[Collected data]
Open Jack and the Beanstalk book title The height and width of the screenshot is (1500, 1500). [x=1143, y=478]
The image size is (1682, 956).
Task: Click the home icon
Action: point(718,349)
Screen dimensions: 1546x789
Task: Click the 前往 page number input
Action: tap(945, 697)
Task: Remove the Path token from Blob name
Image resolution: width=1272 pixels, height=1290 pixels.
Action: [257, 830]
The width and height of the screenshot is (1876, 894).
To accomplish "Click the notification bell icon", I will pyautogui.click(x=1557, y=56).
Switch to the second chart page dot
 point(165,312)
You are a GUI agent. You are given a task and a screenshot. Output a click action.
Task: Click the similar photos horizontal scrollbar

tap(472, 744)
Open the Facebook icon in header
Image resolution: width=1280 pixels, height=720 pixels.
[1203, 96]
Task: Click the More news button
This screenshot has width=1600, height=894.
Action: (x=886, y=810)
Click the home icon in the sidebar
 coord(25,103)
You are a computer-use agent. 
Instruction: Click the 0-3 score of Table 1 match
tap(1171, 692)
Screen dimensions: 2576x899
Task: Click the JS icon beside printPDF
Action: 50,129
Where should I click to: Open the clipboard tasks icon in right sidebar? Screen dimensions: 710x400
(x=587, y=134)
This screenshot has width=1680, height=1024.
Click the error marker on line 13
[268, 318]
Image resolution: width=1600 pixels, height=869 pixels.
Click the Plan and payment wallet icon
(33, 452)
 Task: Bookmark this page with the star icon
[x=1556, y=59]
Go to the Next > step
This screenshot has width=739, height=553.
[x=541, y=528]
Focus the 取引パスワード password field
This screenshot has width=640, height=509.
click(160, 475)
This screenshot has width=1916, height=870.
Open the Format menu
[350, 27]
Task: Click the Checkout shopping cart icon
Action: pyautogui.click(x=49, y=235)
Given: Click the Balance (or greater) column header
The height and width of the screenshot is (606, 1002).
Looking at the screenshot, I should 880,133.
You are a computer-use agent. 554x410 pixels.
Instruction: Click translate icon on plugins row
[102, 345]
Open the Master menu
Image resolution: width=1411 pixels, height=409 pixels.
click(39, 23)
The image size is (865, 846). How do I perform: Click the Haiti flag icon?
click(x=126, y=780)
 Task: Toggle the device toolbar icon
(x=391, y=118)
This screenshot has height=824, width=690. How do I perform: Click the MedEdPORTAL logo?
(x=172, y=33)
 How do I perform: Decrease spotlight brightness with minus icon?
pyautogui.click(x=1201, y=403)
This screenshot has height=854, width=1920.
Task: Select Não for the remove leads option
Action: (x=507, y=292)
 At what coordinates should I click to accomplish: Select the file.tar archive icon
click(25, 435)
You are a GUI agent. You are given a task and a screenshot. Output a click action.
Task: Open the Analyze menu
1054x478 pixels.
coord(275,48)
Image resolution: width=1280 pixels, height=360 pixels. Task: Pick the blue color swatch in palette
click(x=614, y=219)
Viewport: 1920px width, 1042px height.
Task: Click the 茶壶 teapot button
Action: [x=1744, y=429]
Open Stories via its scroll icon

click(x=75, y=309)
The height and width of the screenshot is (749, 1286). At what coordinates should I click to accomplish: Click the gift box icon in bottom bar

__PROBLEM REQUIREMENTS__:
Go through the records above. Copy each line in which the string "computer" appears.

__RESPONSE BELOW__:
You are a computer-use agent. 
You are a computer-use agent. 554x410 pixels.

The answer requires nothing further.